(Source data)
-- Opening Marker --
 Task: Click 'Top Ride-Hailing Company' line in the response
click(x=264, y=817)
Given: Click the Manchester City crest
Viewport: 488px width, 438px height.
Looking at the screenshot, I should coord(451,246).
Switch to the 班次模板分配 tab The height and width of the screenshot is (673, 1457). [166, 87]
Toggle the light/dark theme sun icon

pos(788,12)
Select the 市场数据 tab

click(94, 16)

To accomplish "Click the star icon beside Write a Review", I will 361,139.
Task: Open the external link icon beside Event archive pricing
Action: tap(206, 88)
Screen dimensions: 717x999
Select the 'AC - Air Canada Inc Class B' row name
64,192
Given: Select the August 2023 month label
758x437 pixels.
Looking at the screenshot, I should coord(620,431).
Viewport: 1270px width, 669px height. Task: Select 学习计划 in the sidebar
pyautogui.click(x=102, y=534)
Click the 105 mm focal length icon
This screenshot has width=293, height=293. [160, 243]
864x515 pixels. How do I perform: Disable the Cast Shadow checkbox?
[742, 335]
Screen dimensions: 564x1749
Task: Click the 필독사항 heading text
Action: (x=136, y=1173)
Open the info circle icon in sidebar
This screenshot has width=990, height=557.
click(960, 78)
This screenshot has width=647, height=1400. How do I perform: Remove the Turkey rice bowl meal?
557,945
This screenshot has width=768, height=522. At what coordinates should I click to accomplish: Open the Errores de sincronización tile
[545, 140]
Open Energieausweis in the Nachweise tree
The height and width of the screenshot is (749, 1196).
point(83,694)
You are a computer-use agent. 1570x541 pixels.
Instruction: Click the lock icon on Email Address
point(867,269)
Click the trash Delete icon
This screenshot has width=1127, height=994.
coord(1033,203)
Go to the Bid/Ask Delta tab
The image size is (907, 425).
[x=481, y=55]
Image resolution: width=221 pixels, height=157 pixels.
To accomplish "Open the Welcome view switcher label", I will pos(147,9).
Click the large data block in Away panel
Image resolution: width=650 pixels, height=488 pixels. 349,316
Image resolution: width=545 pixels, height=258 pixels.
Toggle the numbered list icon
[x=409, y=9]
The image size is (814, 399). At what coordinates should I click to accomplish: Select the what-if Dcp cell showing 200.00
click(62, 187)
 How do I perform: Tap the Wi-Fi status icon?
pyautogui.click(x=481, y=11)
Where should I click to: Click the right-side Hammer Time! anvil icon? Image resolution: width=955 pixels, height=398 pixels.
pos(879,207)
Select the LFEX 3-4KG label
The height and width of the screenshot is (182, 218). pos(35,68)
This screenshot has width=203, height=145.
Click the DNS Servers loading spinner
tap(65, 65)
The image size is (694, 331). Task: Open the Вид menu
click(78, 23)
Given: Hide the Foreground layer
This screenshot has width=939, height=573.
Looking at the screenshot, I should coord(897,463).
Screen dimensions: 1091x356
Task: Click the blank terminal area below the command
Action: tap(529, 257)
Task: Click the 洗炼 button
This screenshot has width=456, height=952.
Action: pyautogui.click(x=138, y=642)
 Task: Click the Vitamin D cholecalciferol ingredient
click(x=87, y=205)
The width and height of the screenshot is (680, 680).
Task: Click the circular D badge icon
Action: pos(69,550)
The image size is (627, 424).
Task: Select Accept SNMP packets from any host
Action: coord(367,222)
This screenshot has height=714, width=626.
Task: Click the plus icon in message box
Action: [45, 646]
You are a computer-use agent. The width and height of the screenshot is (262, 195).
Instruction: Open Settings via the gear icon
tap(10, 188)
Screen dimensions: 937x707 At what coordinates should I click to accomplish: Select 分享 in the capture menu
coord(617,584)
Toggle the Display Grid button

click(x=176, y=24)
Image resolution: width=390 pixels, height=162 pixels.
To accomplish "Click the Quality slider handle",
-- Closing Marker --
Work instruction -
Repeat all the entries above without altering anything.

Exercise response -
 Task: Click 'Top Ride-Hailing Company' line in the response
click(x=264, y=817)
Given: Click the Manchester City crest
Viewport: 488px width, 438px height.
Looking at the screenshot, I should coord(451,246).
Switch to the 班次模板分配 tab The height and width of the screenshot is (673, 1457). [166, 87]
Toggle the light/dark theme sun icon

pos(788,12)
Select the 市场数据 tab

click(94, 16)

To accomplish "Click the star icon beside Write a Review", I will 361,139.
Task: Open the external link icon beside Event archive pricing
Action: tap(206, 88)
Screen dimensions: 717x999
Select the 'AC - Air Canada Inc Class B' row name
64,192
Given: Select the August 2023 month label
758x437 pixels.
Looking at the screenshot, I should coord(620,431).
Viewport: 1270px width, 669px height. Task: Select 学习计划 in the sidebar
pyautogui.click(x=102, y=534)
Click the 105 mm focal length icon
This screenshot has width=293, height=293. [160, 243]
864x515 pixels. How do I perform: Disable the Cast Shadow checkbox?
[742, 335]
Screen dimensions: 564x1749
Task: Click the 필독사항 heading text
Action: (x=136, y=1173)
Open the info circle icon in sidebar
This screenshot has width=990, height=557.
click(960, 78)
This screenshot has width=647, height=1400. How do I perform: Remove the Turkey rice bowl meal?
557,945
This screenshot has width=768, height=522. At what coordinates should I click to accomplish: Open the Errores de sincronización tile
[545, 140]
Open Energieausweis in the Nachweise tree
The height and width of the screenshot is (749, 1196).
point(83,694)
You are a computer-use agent. 1570x541 pixels.
Instruction: Click the lock icon on Email Address
point(867,269)
Click the trash Delete icon
This screenshot has width=1127, height=994.
coord(1033,203)
Go to the Bid/Ask Delta tab
The image size is (907, 425).
[x=481, y=55]
Image resolution: width=221 pixels, height=157 pixels.
To accomplish "Open the Welcome view switcher label", I will pos(147,9).
Click the large data block in Away panel
Image resolution: width=650 pixels, height=488 pixels. 349,316
Image resolution: width=545 pixels, height=258 pixels.
Toggle the numbered list icon
[x=409, y=9]
The image size is (814, 399). At what coordinates should I click to accomplish: Select the what-if Dcp cell showing 200.00
click(62, 187)
 How do I perform: Tap the Wi-Fi status icon?
pyautogui.click(x=481, y=11)
Where should I click to: Click the right-side Hammer Time! anvil icon? Image resolution: width=955 pixels, height=398 pixels.
pos(879,207)
Select the LFEX 3-4KG label
The height and width of the screenshot is (182, 218). pos(35,68)
This screenshot has width=203, height=145.
Click the DNS Servers loading spinner
tap(65, 65)
The image size is (694, 331). Task: Open the Вид menu
click(78, 23)
Given: Hide the Foreground layer
This screenshot has width=939, height=573.
Looking at the screenshot, I should coord(897,463).
Screen dimensions: 1091x356
Task: Click the blank terminal area below the command
Action: tap(529, 257)
Task: Click the 洗炼 button
This screenshot has width=456, height=952.
Action: pyautogui.click(x=138, y=642)
 Task: Click the Vitamin D cholecalciferol ingredient
click(x=87, y=205)
The width and height of the screenshot is (680, 680).
Task: Click the circular D badge icon
Action: pos(69,550)
The image size is (627, 424).
Task: Select Accept SNMP packets from any host
Action: coord(367,222)
This screenshot has height=714, width=626.
Task: Click the plus icon in message box
Action: [45, 646]
You are a computer-use agent. The width and height of the screenshot is (262, 195).
Instruction: Open Settings via the gear icon
tap(10, 188)
Screen dimensions: 937x707 At what coordinates should I click to accomplish: Select 分享 in the capture menu
coord(617,584)
Toggle the Display Grid button

click(x=176, y=24)
Image resolution: width=390 pixels, height=162 pixels.
To accomplish "Click the Quality slider handle",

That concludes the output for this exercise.